◆ **DATA FOR THIS TASK**
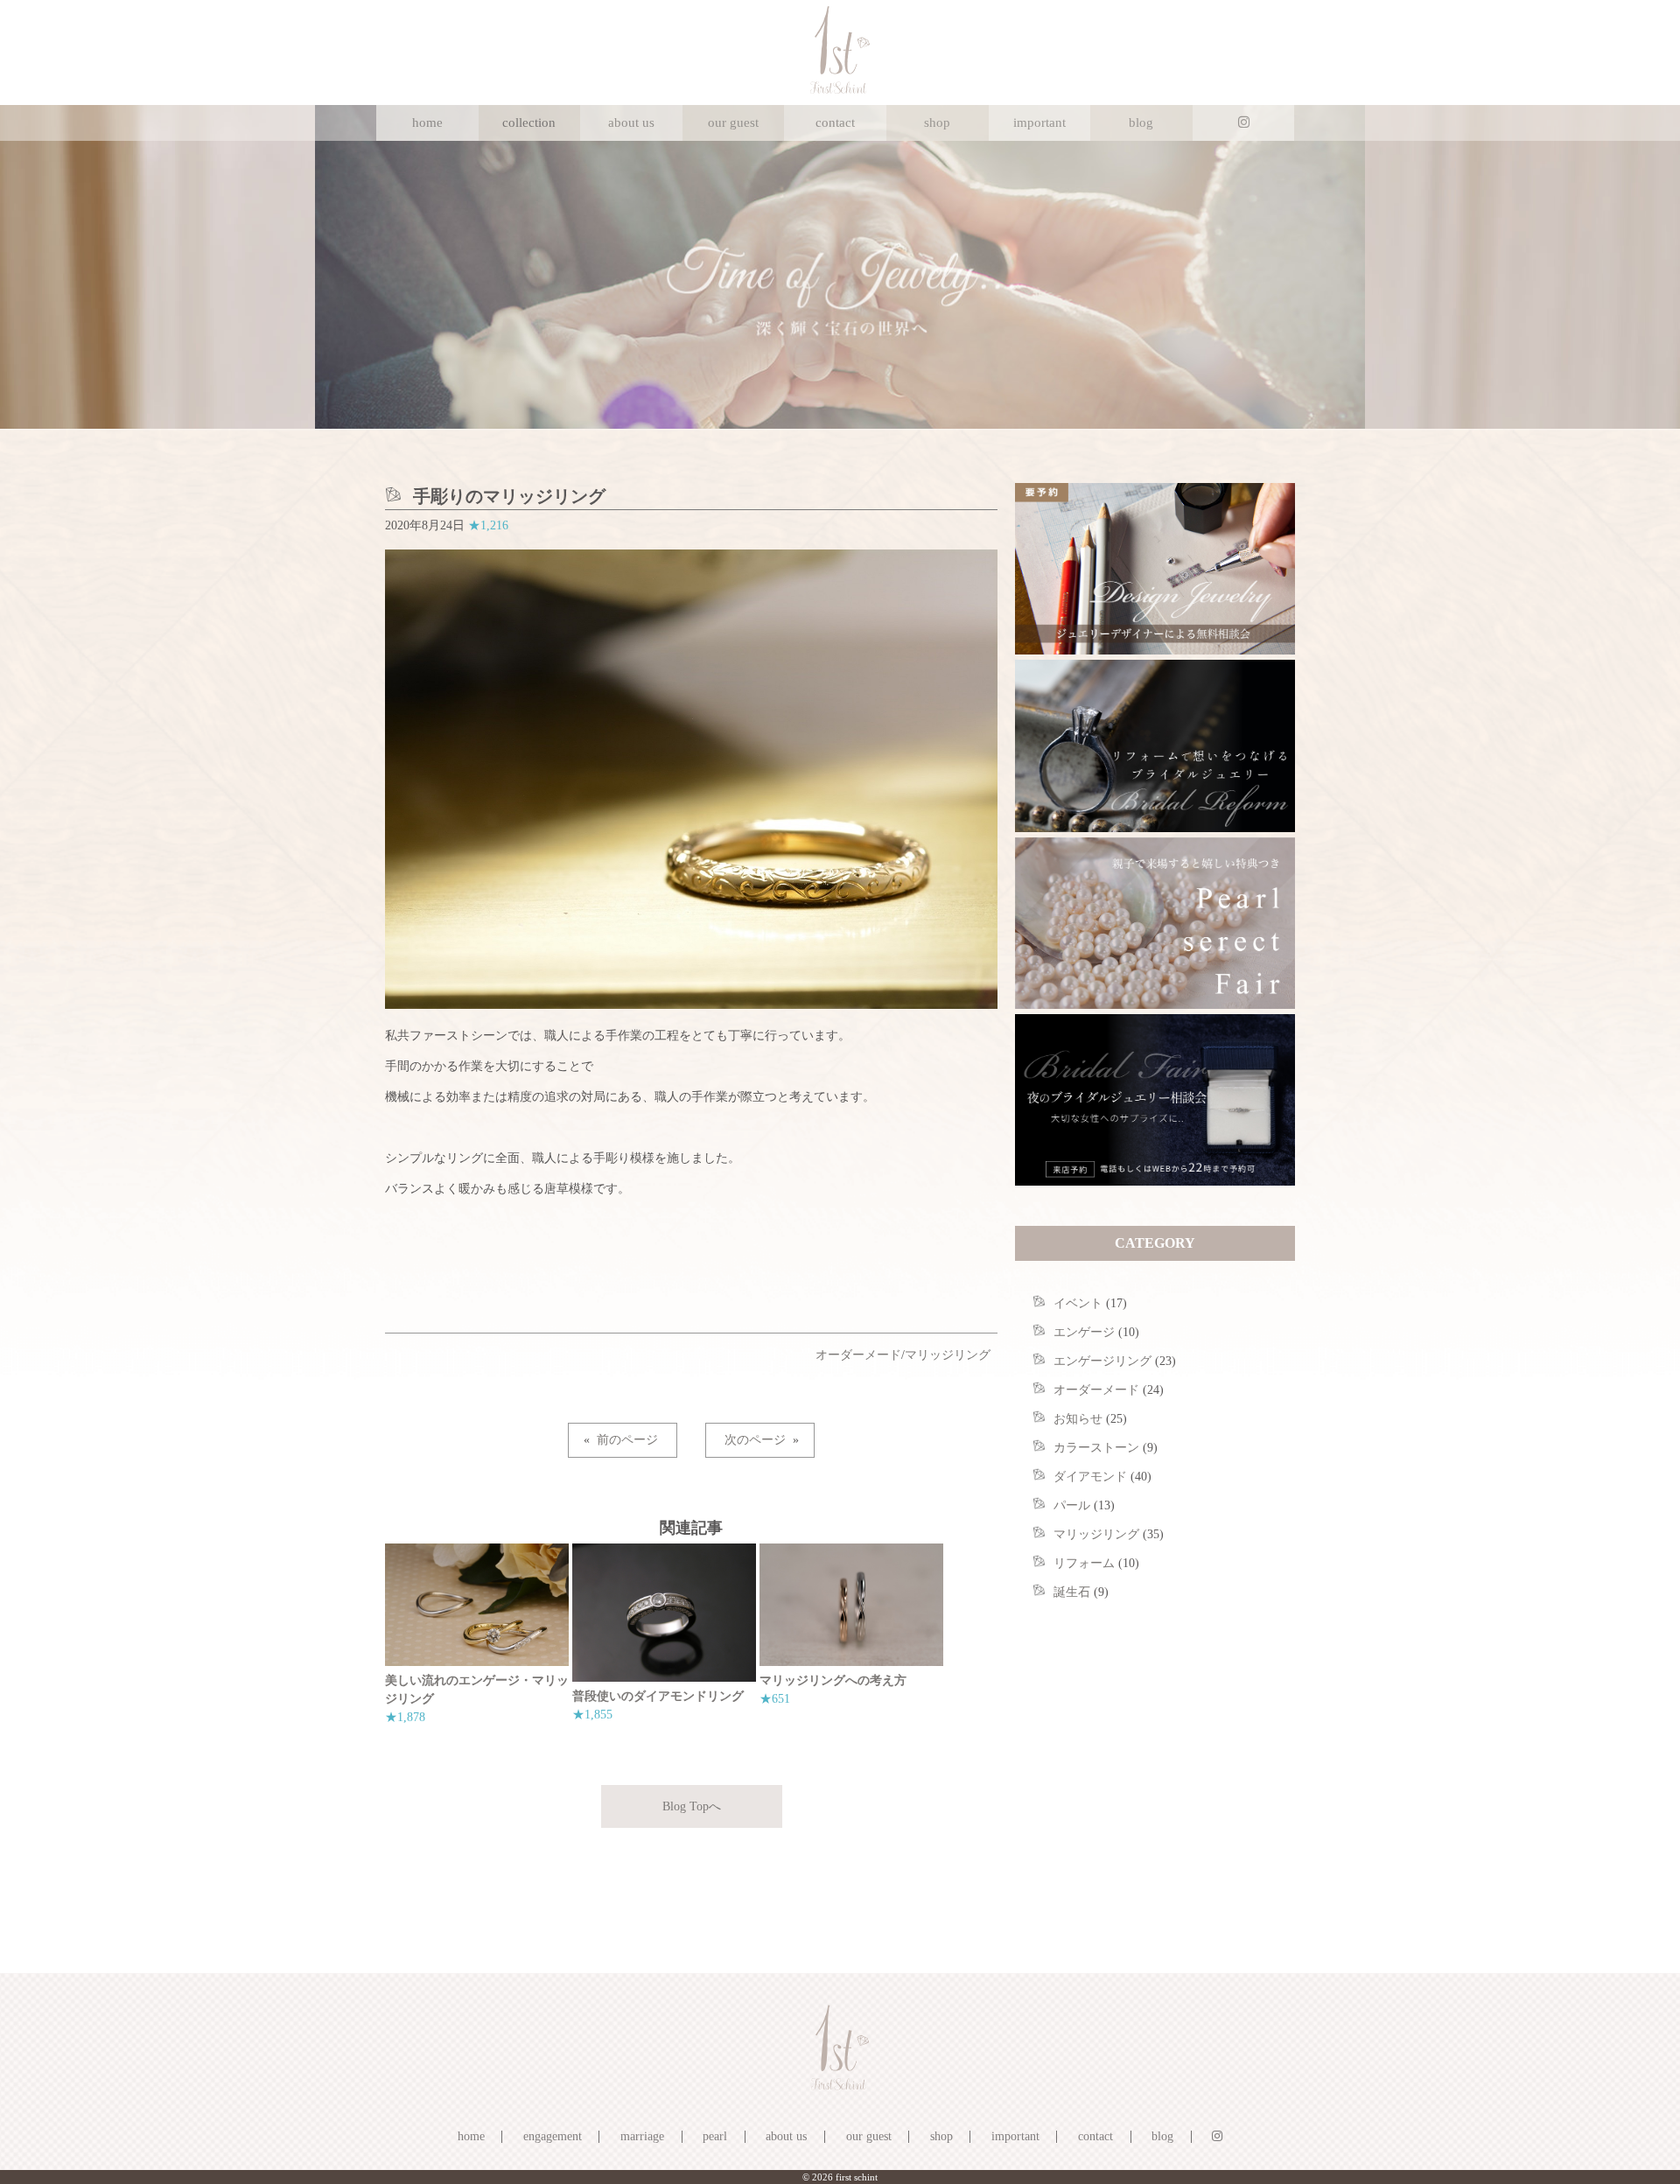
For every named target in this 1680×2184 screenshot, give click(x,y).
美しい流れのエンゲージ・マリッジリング (477, 1689)
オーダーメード (858, 1355)
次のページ (755, 1439)
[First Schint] (839, 89)
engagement (552, 2136)
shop (937, 123)
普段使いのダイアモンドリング (658, 1696)
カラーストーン (1096, 1447)
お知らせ (1078, 1418)
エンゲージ (1084, 1332)
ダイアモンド (1090, 1476)
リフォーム (1084, 1563)
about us (631, 123)
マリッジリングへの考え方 (833, 1680)
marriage (642, 2136)
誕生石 (1072, 1592)
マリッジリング (947, 1355)
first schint (857, 2177)
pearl (715, 2136)
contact (835, 123)
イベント (1078, 1303)
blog (1141, 123)
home (427, 123)
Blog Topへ (691, 1806)
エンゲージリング (1103, 1361)
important (1039, 123)
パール (1072, 1505)
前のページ (627, 1439)
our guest (733, 123)
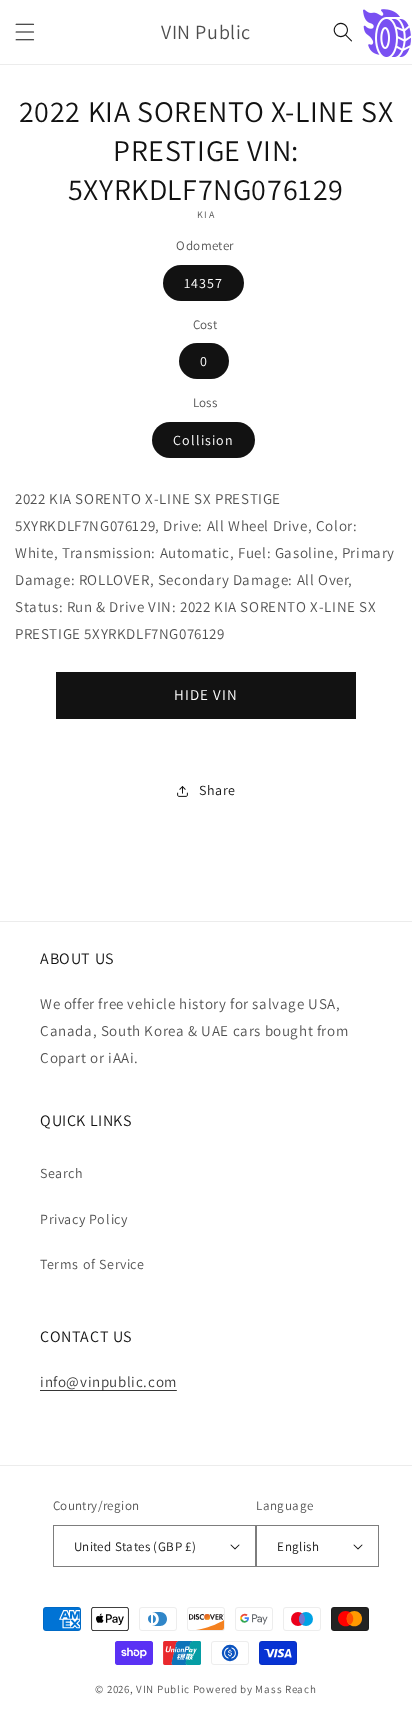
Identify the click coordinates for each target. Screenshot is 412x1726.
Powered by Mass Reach (255, 1689)
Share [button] (217, 790)
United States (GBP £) (135, 1546)
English (298, 1546)
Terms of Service (92, 1264)
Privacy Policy (83, 1219)
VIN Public (163, 1689)
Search (62, 1173)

◆ **WHAT YOU ARE ASKED TO DO**
From the listing above, the lines starting with the one that has "[First Schint] (839, 89)" and running through the one that has "blog (1141, 123)" should be copied exactly, ends included.

◆ **WRITTEN RESPONSE**
[First Schint] (839, 89)
engagement (552, 2136)
shop (937, 123)
普段使いのダイアモンドリング (658, 1696)
カラーストーン (1096, 1447)
お知らせ (1078, 1418)
エンゲージ (1084, 1332)
ダイアモンド (1090, 1476)
リフォーム (1084, 1563)
about us (631, 123)
マリッジリングへの考え方 (833, 1680)
marriage (642, 2136)
誕生石 (1072, 1592)
マリッジリング (947, 1355)
first schint (857, 2177)
pearl (715, 2136)
contact (835, 123)
イベント (1078, 1303)
blog (1141, 123)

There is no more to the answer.